Tonight i was at a dinner organised by the FCC [Foreign Correspondent's Club- PT] - a friend had an invitation addressed "to the hong kong civil society" (whose prerequisite was also "caucasian", as it became apparent upon our arrival) - and the event was basically a meet-the-WTO director session for the creme de la creme of hong kong armchair reporters. i had no idea that such a world existed, or rather, its existence was for me so much based on hearsay since i refuse outright to associate myself with irresponsible journalists - but anyway. that's not the point. unless the point was overhearing a conversation taking place to the right of me (pun intended). Pre-talk, i hear:
- "I don't need to haul 18 plastic mugs of coffee into china's hinterland when i do reporting there now, what with the internationalisation. it's great!"
- "But there are still no dunkin' donuts."
- "Foreigners will always be made to feel foreign in china whereas, i think, other people immigrating to america will ultimately become american."
- "Well, there will always be winners and losers in such a large scale trade.
- "The vocal minority of people who are on the short end of the stick make such a huge racket."
And m. Pascal Lamy echoes:
"... yet the majority who benefit from trade are largely silent. the minority who are hurt by trade - and there are those who are hurt - are anything but silent and they are extremely active
politically. you will be hearing from this not-so-silent minority often in the weeks to come."
I like that the minority are billions of people whose lives have been uprooted and irreversibly damaged by free trade.

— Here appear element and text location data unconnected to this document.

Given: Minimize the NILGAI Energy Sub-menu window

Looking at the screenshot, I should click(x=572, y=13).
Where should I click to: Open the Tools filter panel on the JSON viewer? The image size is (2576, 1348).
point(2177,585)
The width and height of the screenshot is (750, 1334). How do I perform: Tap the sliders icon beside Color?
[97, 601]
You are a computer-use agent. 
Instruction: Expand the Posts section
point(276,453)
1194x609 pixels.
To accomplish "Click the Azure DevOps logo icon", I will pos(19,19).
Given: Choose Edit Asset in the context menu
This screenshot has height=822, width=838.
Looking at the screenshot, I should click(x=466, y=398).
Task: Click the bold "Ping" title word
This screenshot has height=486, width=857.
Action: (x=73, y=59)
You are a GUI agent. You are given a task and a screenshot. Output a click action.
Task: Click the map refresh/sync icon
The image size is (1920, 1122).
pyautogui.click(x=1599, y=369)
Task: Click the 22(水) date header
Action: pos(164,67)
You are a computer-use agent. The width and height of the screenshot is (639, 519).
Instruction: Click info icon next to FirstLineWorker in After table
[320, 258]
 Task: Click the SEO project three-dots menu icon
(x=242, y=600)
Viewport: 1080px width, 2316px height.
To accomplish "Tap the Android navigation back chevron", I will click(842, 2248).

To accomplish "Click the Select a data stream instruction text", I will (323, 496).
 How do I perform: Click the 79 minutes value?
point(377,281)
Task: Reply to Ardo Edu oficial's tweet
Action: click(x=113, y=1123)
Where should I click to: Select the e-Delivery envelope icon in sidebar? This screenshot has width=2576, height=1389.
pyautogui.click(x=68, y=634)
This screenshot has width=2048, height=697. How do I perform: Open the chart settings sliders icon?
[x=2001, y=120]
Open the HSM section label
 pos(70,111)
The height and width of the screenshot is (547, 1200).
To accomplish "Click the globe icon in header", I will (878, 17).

My stance as an art teacher with little political involvement made it all the more difficult to situate myself within that context, surrounded by "hong kong's civil society" who were all white, over 40, and chewing on the ends of their pens, wiping their gold framed glasses, or scribbling away on pads. Apparently the articulation of the girl whose voice of protest at Lamy's meeting with NGOs yesterday wasn't convincing, thereby rendering her arguments and opinions inconsequential. I guess lamy's bald head and calculated vocabulary and feigned mediation role he plays and all that would equal "articulate".